Similarly to “Wasm in Wasm” we could introduce an enclave with the new type of state and access control system. However, in this solution we will allow contracts to schedule a contract call in a regular way but indicate that it needs to be executed immediately after the current contract, in the same block. This will fail for contract calls outside the enclave. However, it can be extended to work with all types of receipts and not just contract calls. The benefit of it is that we still execute one contract at a time, and the perspective of systems like Explorer/DevConsole there will be no modification to the receipts.

Pros:

  • Atomicity;
  • No new Wasm tech;

Cons:

  • Does not fix contract development simplicity or interoperability;
  • Requires to define new type of collocated state with access control system, which will increase the complexity of the runtime;
  • Breaks “no collocation incentives invariant”, see below;
  • Does not work for all contracts;

Intra-Shard Scheduler

We could allow one or all shards to run multiple runtimes concurrently, which will allow executing multiple cross-contract calls within the same block, as long as they fit into the attached gas limit. Unfortunately, this requires developing complex scheduling mechanism and requiring transactions to be annotated with key-values that they will touch during execution. Since contracts would need to guarantee collocation on the same shard, we would need to also implement some form of enclave or pinning, similar to Wasm in/after Wasm.

Pros:

  • Atomicity;
  • Increases single chunk capacity;
  • No new Wasm tech;

Cons:

  • Requires scheduler and transaction annotations;
  • Does not fix contract development simplicity or interoperability;
  • Increases hardware requirements;
  • Requires to define new type of collocated state with access control system, which will increase the complexity of the runtime;
  • Breaks “no collocation incentives invariant”, see below;
  • Does not work for all contracts;

Notes

Runtime Invariant

Current NEAR runtime was designed with an important invariant in mind – there is no financial or other incentive to collocate with some smart contract on a shard. The way it processes transactions and receipts explicitly enforces this invariant. This allows to things:

  • Future proof. We can indefinitely iterate on protocol designs without being afraid of breaking some contracts apart. This allows aggressive strategies around resharding and shard size reductions which can lead to performance optimizations and/or reductions in hardware requirements;
  • No perverse incentives. We decided to completely eliminate the need to think of scenarios where projects would fight to be collocated with some popular project, like and exchange. Game-theoretic scenarios might get quite complex and we don’t want to deal with this extra complexity.
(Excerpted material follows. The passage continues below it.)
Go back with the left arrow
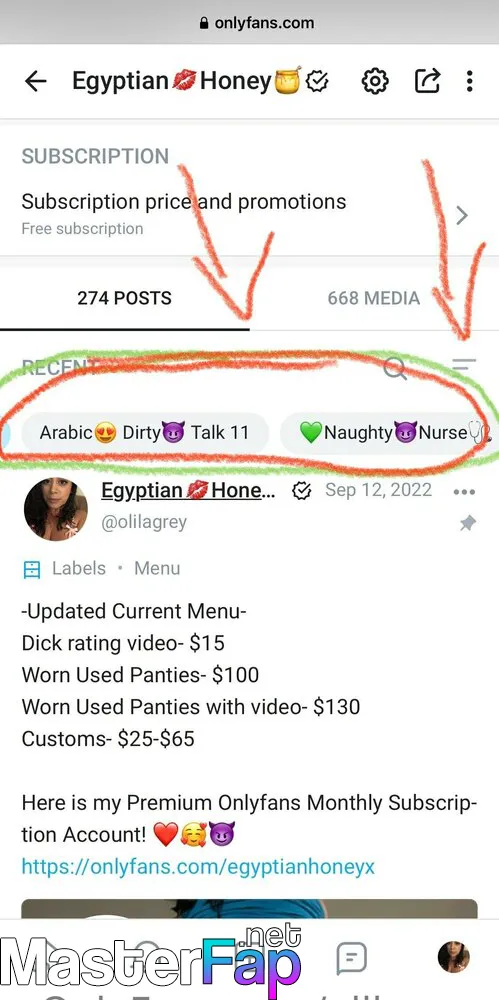499x1000 pixels. pos(36,81)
Both Wasm-in-Wasm and Intra-Shard Scheduler solutions require contracts to be collocated together, which breaks this invariant.

Pinning and Enclave

A potential more light-weight alternative to an enclave with access control system is allowing contracts to “pin” themselves to another contract upon deployment. Implementation-wise it is easier to do, since we only need to position this contract under the state trie of another contract. However, it would still require modification to Runtime code and it will still break the invariant. On the positive side, we can later roll out access control system incrementally on top of it.

Comparison

Qualities SDK lock Wasm suspension Wasm in Wasm Wasm after Wasm Intra-Shard Scheduler
Implementation Complexity High Medium High Medium Very High
Atomicity :white_check_mark:* :white_check_mark: :white_check_mark: :white_check_mark: :white_check_mark:
Code Simplicity :x: :white_check_mark: :white_check_mark:/ :x: :x: :x:
Interoperability :x: :white_check_mark: :white_check_mark:/ :x: :x: :x:
No Transaction Runtime Modifications :white_check_mark: :white_check_mark:* :x: :x: :x:
No Contract Runtime Modifications :white_check_mark: :x: :x: :white_check_mark: :white_check_mark:
No New Transaction Failures :x: :x: :white_check_mark: :white_check_mark: :white_check_mark:
Works for All Contracts :white_check_mark: :white_check_mark: :x: :x: :white_check_mark:
No Contract Code Modifications :x: :x: :x:/ :white_check_mark: :white_check_mark:* :white_check_mark:
Preserves Runtime Invariant :white_check_mark: :white_check_mark: :x: :x: :x:
Increases shard capacity :x: :x: :x: :x: :white_check_mark:
Does not increase hardware requirements :white_check_mark: :white_check_mark: :x:* :white_check_mark: :x:

Legend:

  • Asterisk means “almost”.
  • :white_check_mark:/ :x: – depends on whether we keep Promise API or have blocking API for Wasm in Wasm solution;

Call for Action

Before we select a solution(s), this becomes a NEP, and enters the quality control process, please contribute your thoughts and ideas in any form in this thread.

10 Likes

Thanks for detailed list of options and comparison.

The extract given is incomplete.